A proposal such as this undoubtedly only looks at the last link in the chain, without taking into consideration that take or pay and ship or pay clauses are essential for the long-term financing of large-scale infrastructure works, and that contracting is done within a plan to expand the other links in the chain. In this sense, in contracts being executed, a proposal such as that of the regulator is to put the sector’s payment chain and the financial health of companies at risk and to eliminate incentives for new investment. In addition, since we are talking about a chain, this proposal obviously has repercussions for the end user, who it is intended to protect.

In this regard, the State must establish clear rules regarding what must be considered as efficient contracting and how those situations would be resolved when such efficiency may be lost along the way for reasons not attributable to the concessionaire or when the contracting is derived from the fulfillment of its contractual obligations. In this sense, and with the aim of providing a solution, a few days ago the Ministry of Energy and Mines, the governing body of energy policy, published a project that attempts to establish the criteria of what should be understood as efficient contracting, for which it proposes that it be that which is necessary to meet a current and projected demand in the regulatory process or promotion process, which would be far from the criteria that the regulator intends to establish.

Finally, and not less important, the State has announced that it plans to award the project of the Integrated System of Gas Transportation South Zone – SIT GAS for the month of July 2021, so that it can take the gas from Camisea to the distribution concessions of the center and south of the country, which will increase the competitiveness of the final tariffs with respect to substitute fuels. A project of this magnitude should not only have the predictability mentioned previously, but also a guaranteed demand for natural gas that justifies the Project, since it seems that the demand for the energy node would not be sufficient and would make transportation costs high, and that the problems of electricity demand could be solved with renewable projects in a much more economic manner.

The above-mentioned is of vital importance to guarantee the continuity of the process of massification in the regions and to consolidate the use of gas, as well as the execution of new projects. For this reason, situations that generate uncertainty, affect investor confidence and reduce interest in infrastructure investments are not required, even more so when it is essential to attract them in order to face the economic consequences of the COVID-19 pandemic. Long-term investor decision-making is based on legal stability, legal certainty and respect for contracts by a country’s authorities.
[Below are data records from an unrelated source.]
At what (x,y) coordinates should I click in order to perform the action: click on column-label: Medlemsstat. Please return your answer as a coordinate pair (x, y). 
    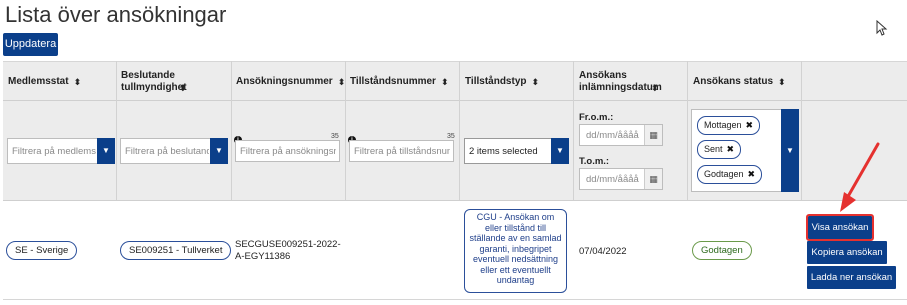
    Looking at the image, I should click on (38, 82).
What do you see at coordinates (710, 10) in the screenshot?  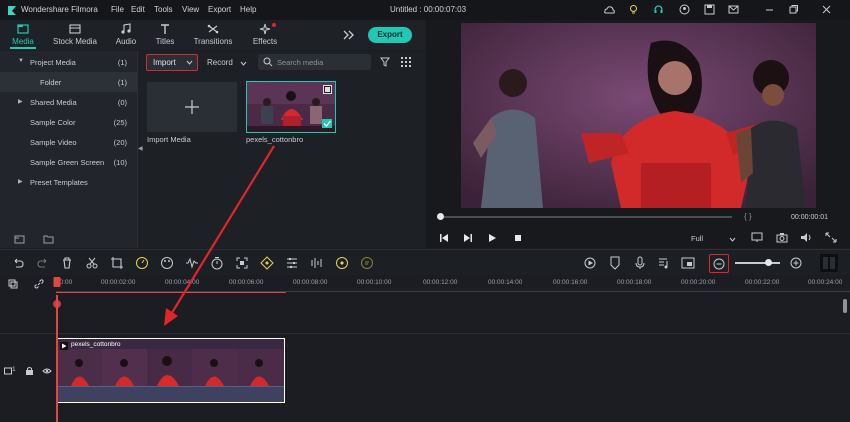 I see `save-icon` at bounding box center [710, 10].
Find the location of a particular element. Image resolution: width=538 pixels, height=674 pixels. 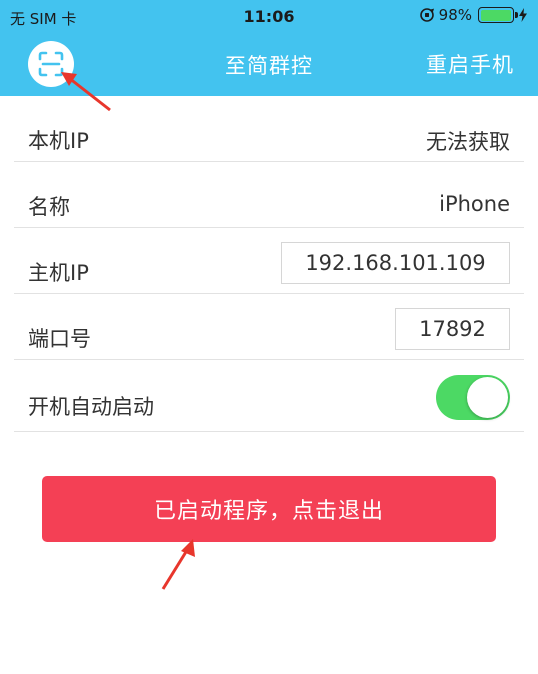

annotation-arrow-scan is located at coordinates (86, 92).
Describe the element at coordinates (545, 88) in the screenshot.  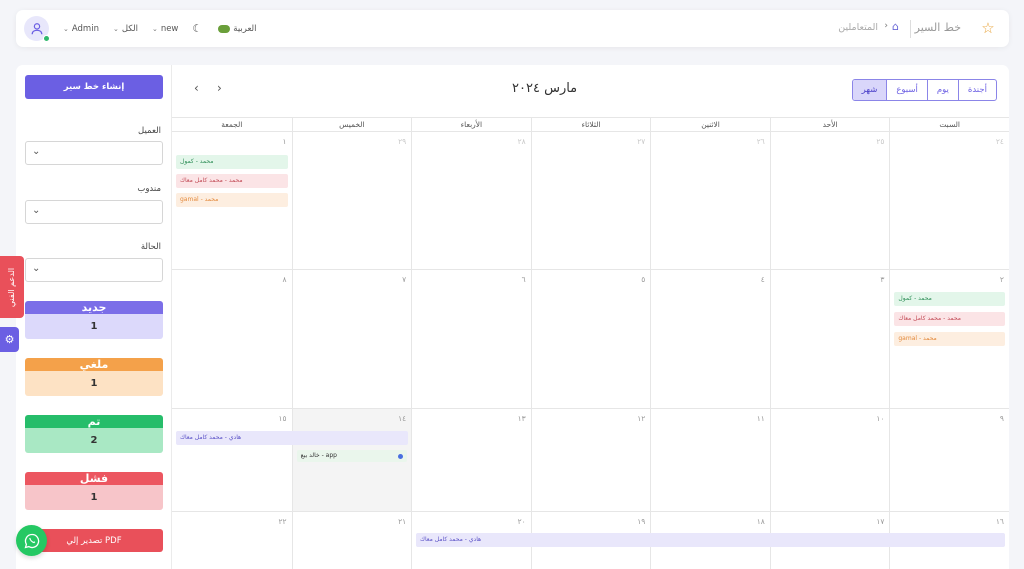
I see `calendar-title: مارس ٢٠٢٤` at that location.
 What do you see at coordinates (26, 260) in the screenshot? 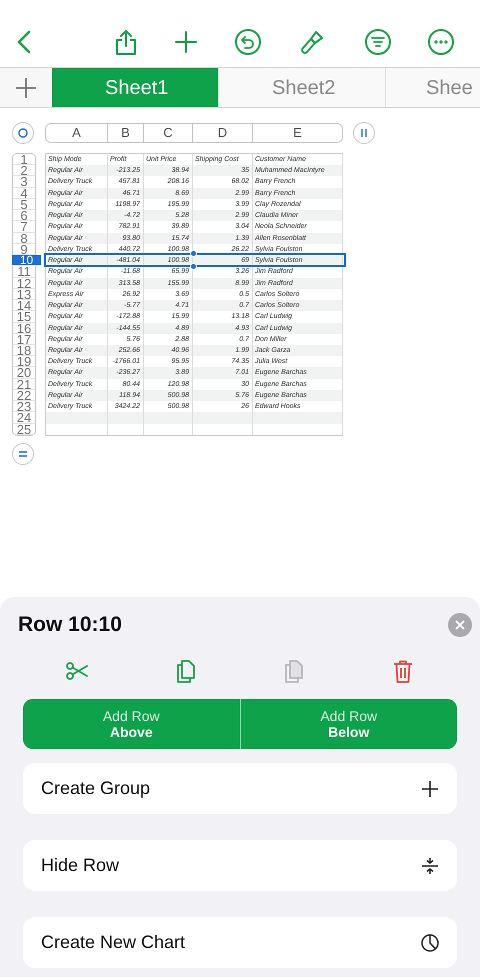
I see `row-header: 10` at bounding box center [26, 260].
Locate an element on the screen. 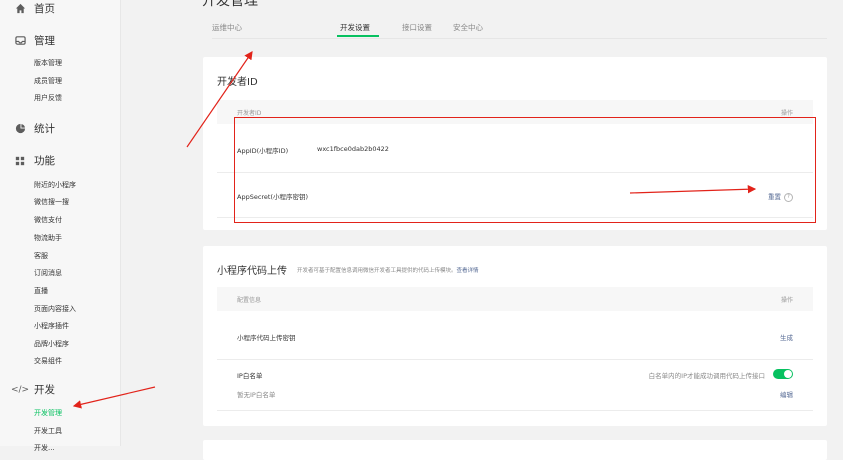 Image resolution: width=843 pixels, height=460 pixels. code-icon: </> is located at coordinates (20, 390).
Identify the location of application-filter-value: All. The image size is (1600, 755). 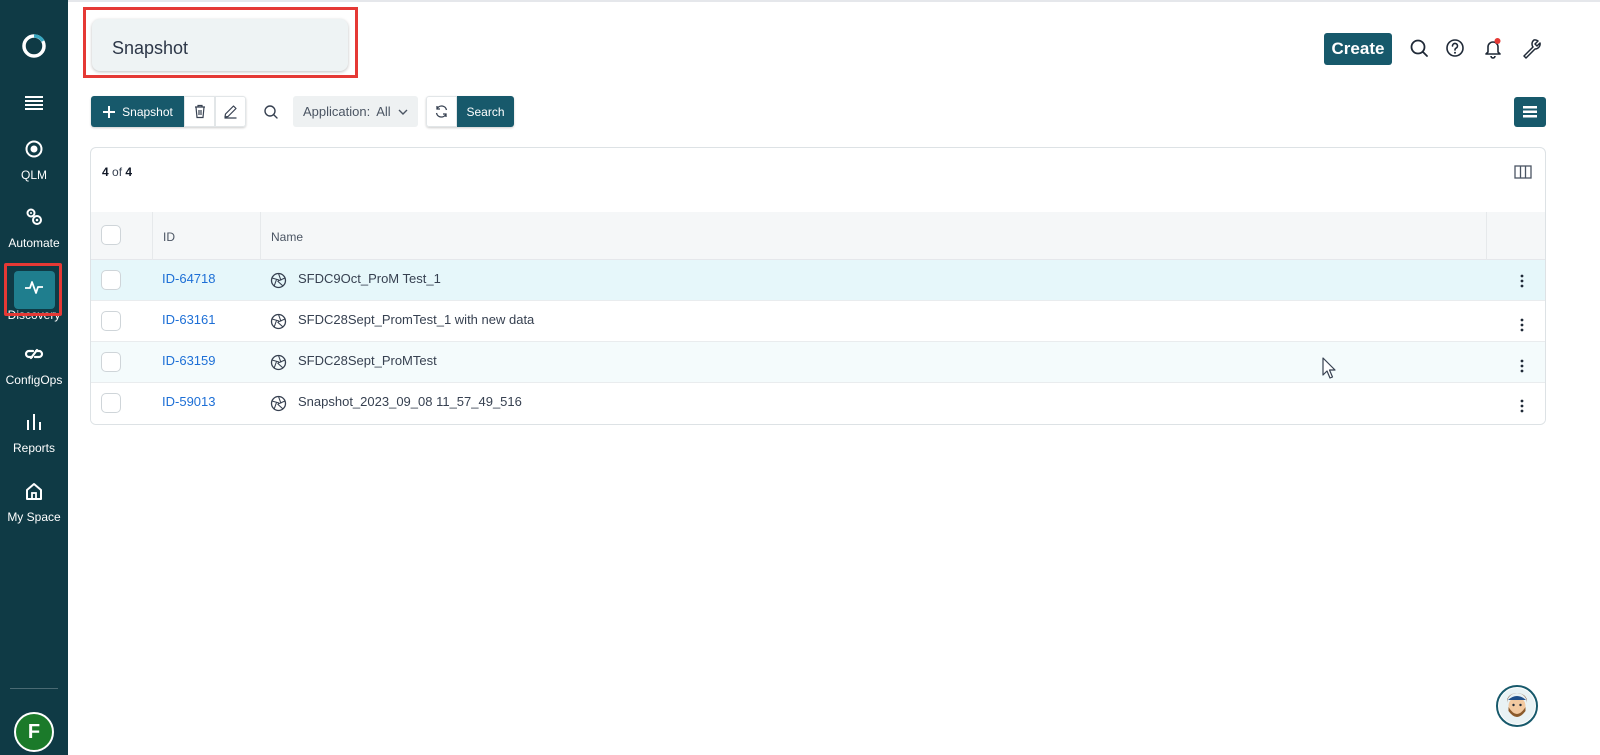
(384, 112).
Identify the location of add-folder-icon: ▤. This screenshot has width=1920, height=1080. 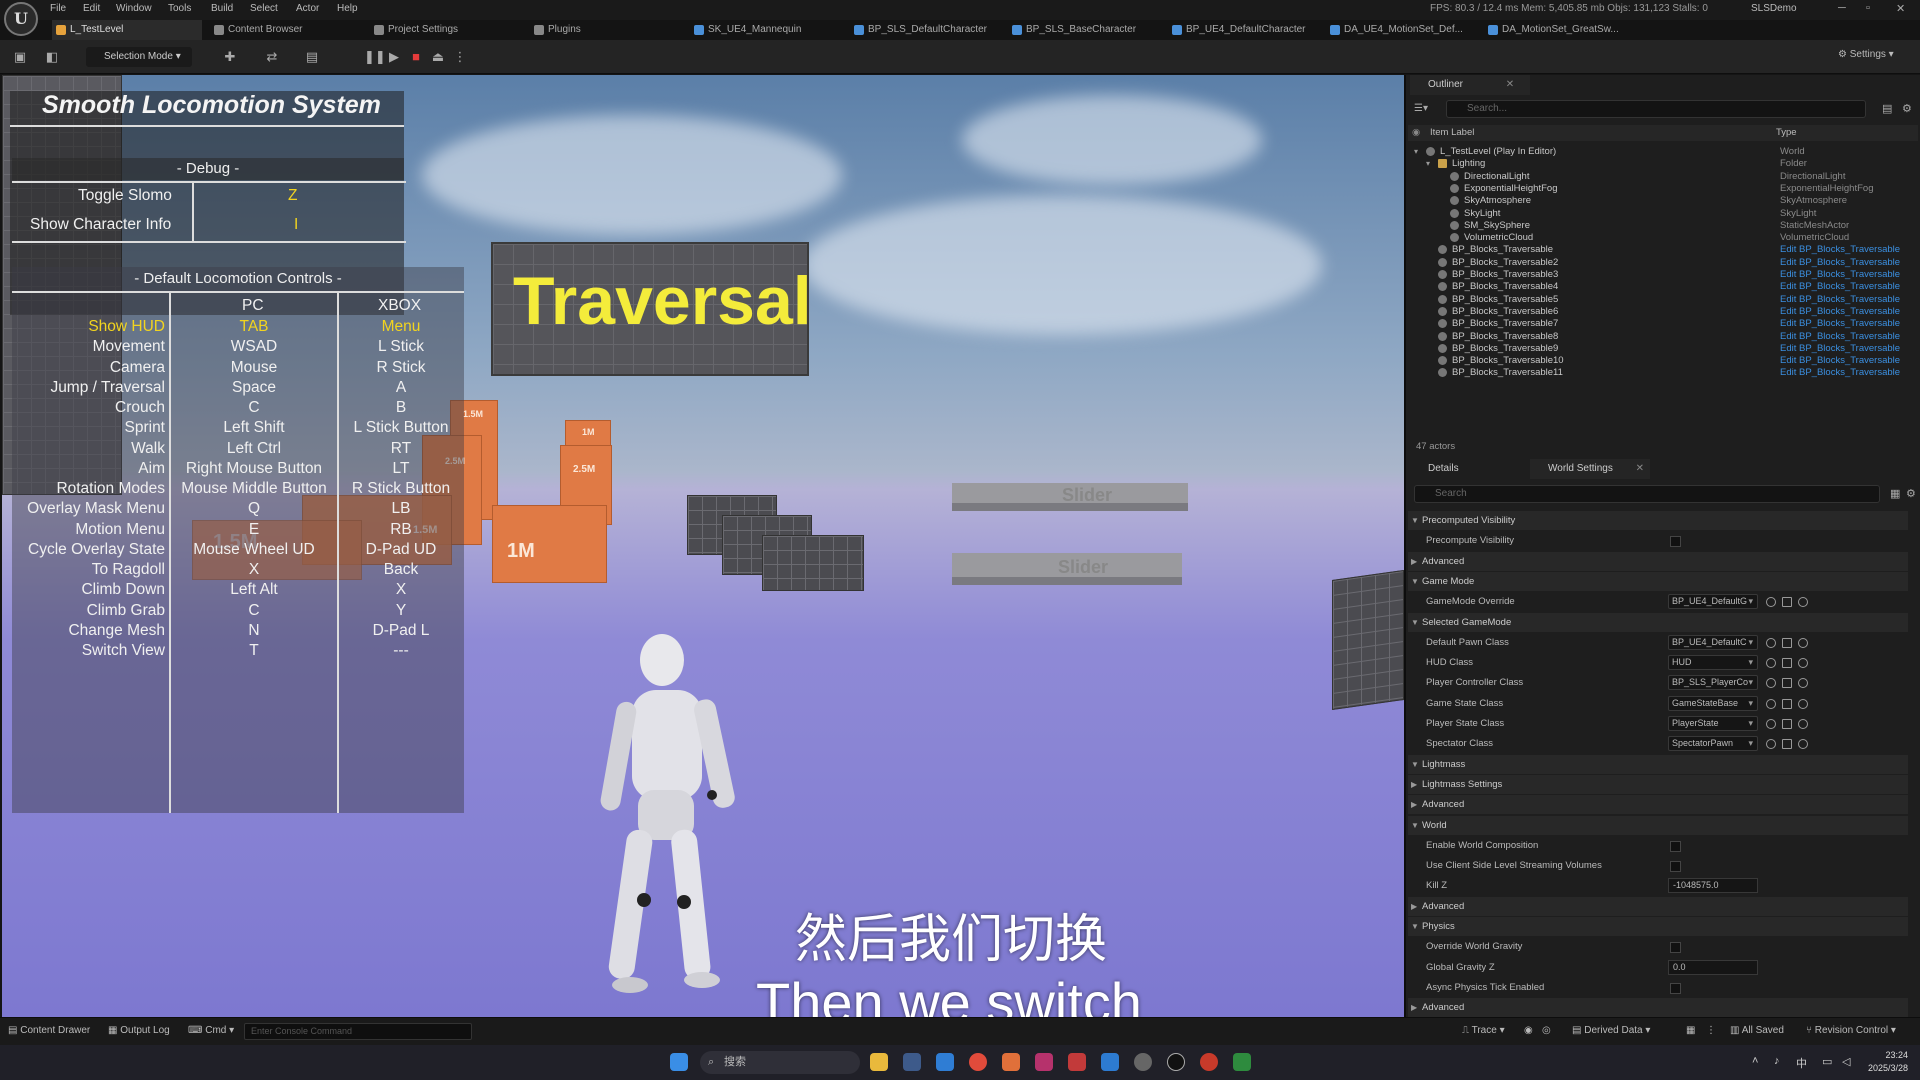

Therefore, in order to avoid situations like those of Naturgy, and in the interest of contributing to the implementation of the energy policy of massification, it is important that the State provides concrete signs of predictability, adequate cost assumption and guarantees of supply for the end user. Natural gas is part of the transformation process towards a sustainable economy model based on clean energies. Therefore, a balance between the costs assumed by the user and the obligations to which the distribution concessionaires are subject, can set the guidelines to attract and maintain safe and reliable investments for the benefit of the population.